Rosjanie informują, że odparli atak dronów na Ropociąg Przyjaźń w pobliżu Briańska. Nie ma wpływu na dostawy ropy do Polski, bo ta jest tylko krajem tranzytowym kontrowersyjnego importu z Kazachstanu do Niemiec.
Według Rosjan trzy drony wojskowe Ukrainy zaatakowały przepompownię Ropociągu Przyjaźń pod Briańskiem, ale zostały zestrzelone przez obronę przeciwlotniczą. Ukraińcy nie przyznają się do winy. To kolejne zgłoszenie takiego incydentu od inwazji Rosji na Ukrainie. Nitka południowa Ropociągu Przyjaźń ciągnie się z Rosji przez Ukrainę do Słowacji, Czech i Węgier.
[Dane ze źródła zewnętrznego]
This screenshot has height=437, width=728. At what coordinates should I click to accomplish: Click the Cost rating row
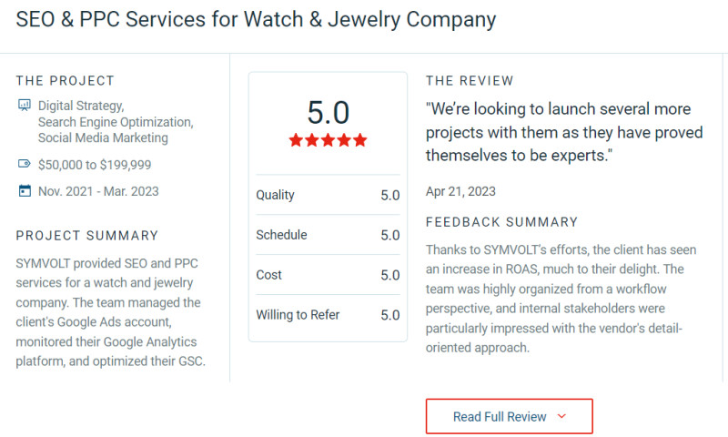tap(328, 275)
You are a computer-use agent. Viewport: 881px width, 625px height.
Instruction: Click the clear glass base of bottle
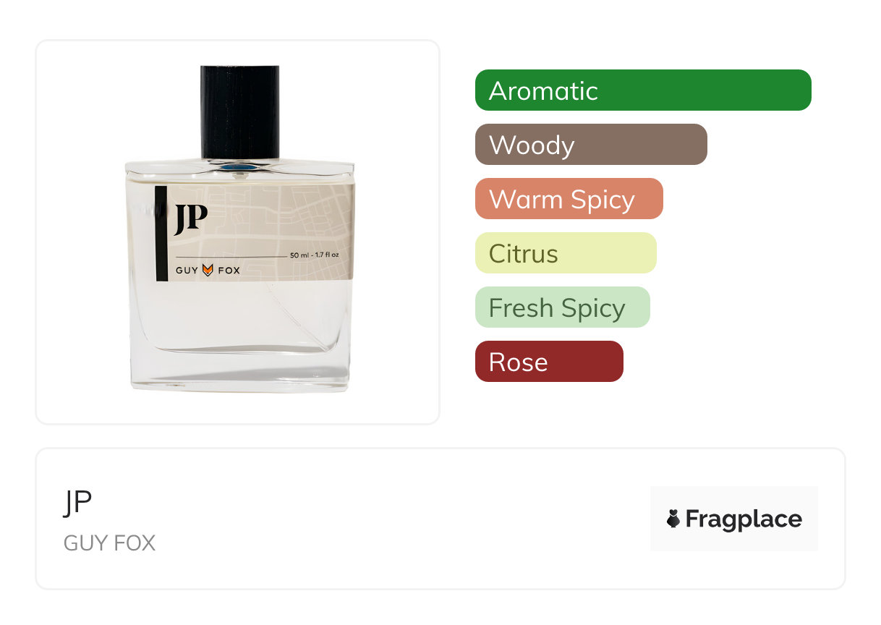pos(239,336)
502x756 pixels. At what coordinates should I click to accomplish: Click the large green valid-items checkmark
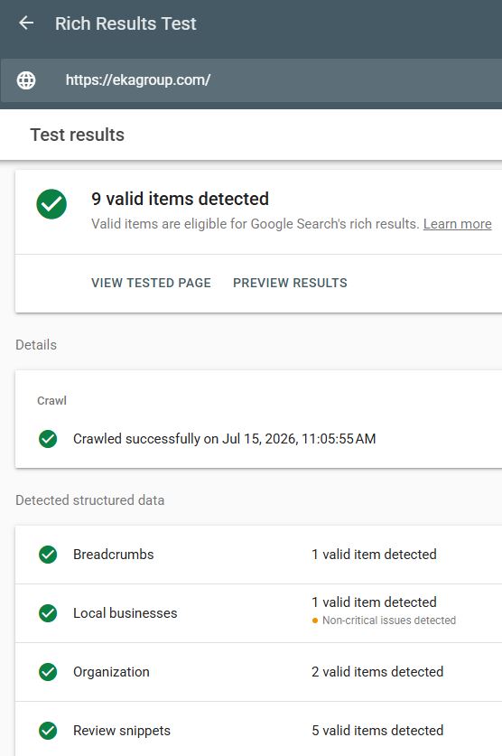[x=51, y=204]

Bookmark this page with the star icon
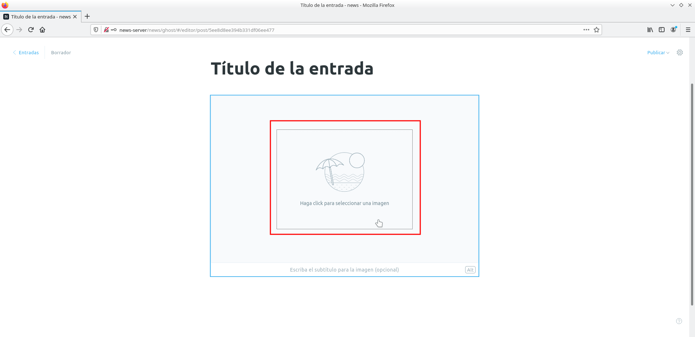point(597,30)
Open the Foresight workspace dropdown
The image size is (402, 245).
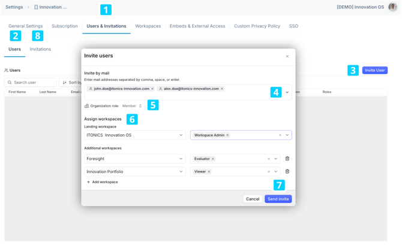181,159
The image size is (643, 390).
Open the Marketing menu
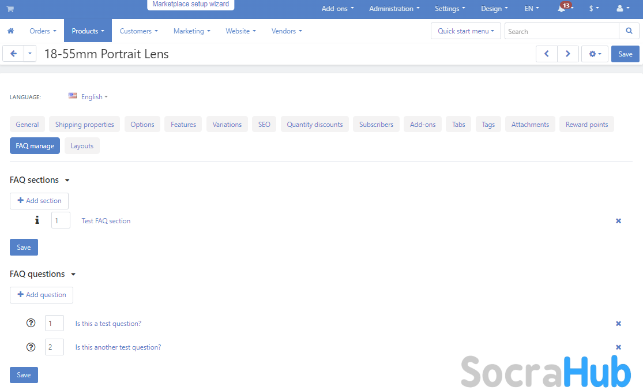click(191, 31)
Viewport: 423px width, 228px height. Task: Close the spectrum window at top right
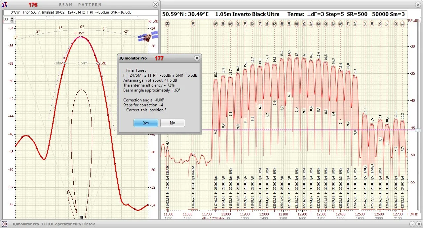[417, 5]
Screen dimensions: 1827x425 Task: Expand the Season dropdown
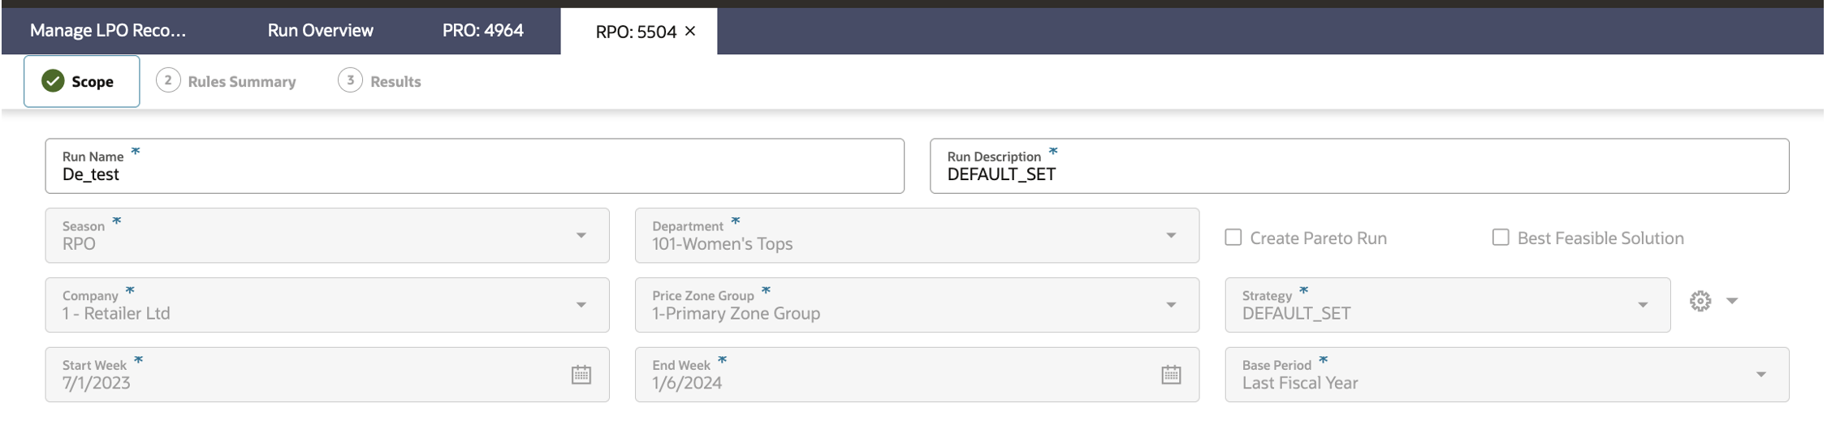click(327, 235)
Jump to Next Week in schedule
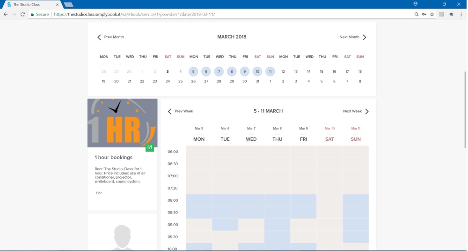The width and height of the screenshot is (468, 251). coord(356,111)
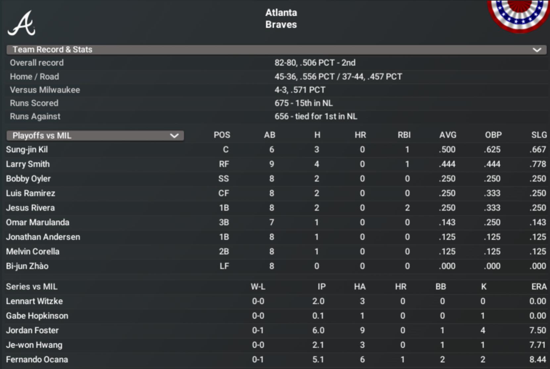View Jesus Rivera's player details
This screenshot has width=550, height=369.
pos(30,208)
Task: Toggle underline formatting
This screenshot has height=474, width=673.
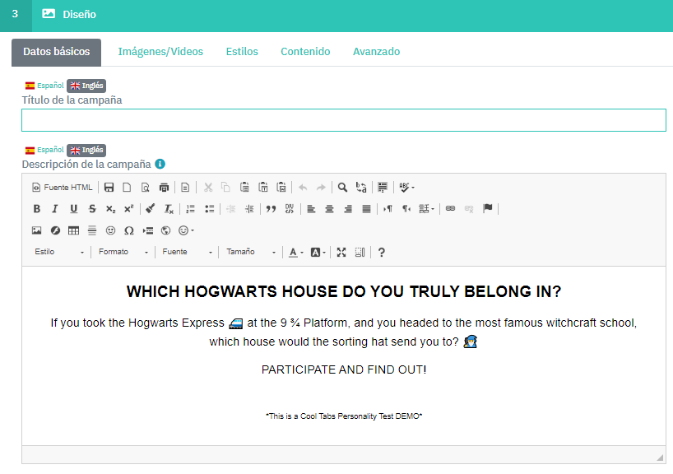Action: (73, 209)
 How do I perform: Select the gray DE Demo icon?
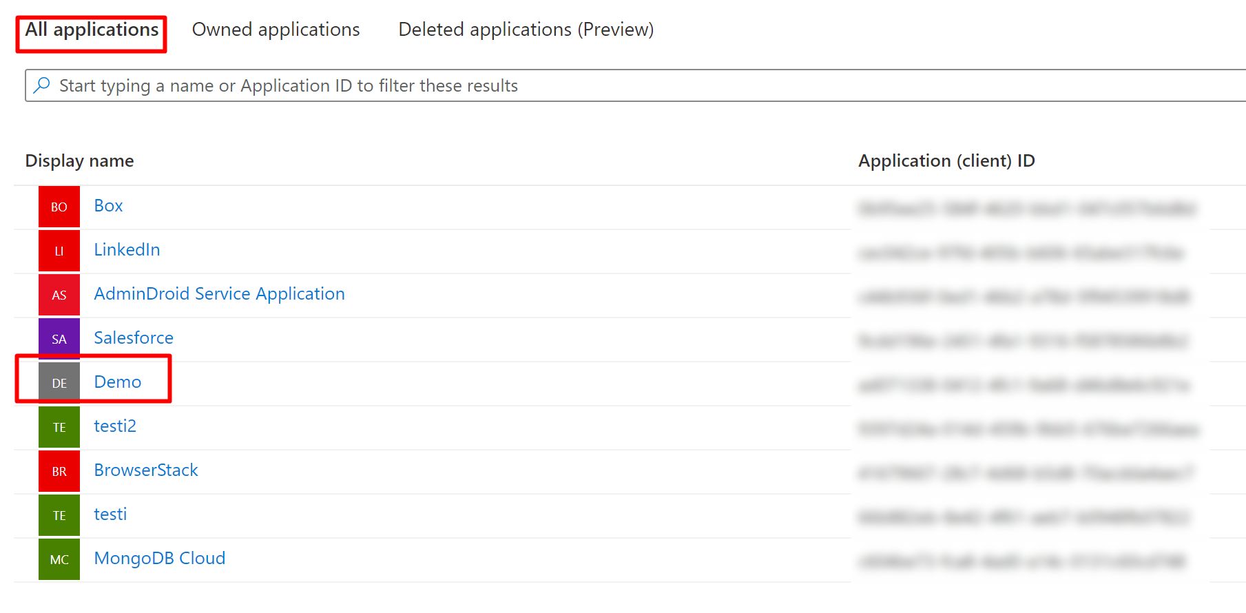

Ewentualna przerwa dostaw byłaby odczuwalna w tych krajach.
Polska odbierała ropę rosyjską przez nitkę północną z Rosji przez Białoruś na jej terytorium i dalej do Niemiec. Teraz jednak nie importuje tego surowca po zerwaniu umowy przez Rosjan w kwietniu 2023 roku. Ropociąg Przyjaźń służy jednak do dostaw ropy z Kazachstanu do Niemiec. Trwa spór z Polską o fizyczne pochodzenie surowca rozliczanego przez Niemców jako kazachski.
Ministerstwa energetyki Kazachstanu i Rosji podpisały 16 czerwca na Forum Ekonomicznym w Petersburgu porozumienia międzyrządowe o przesyle ropy rosyjskiej, który ma wzrosnąć do 10 mln ton rocznie do końca 2033 roku.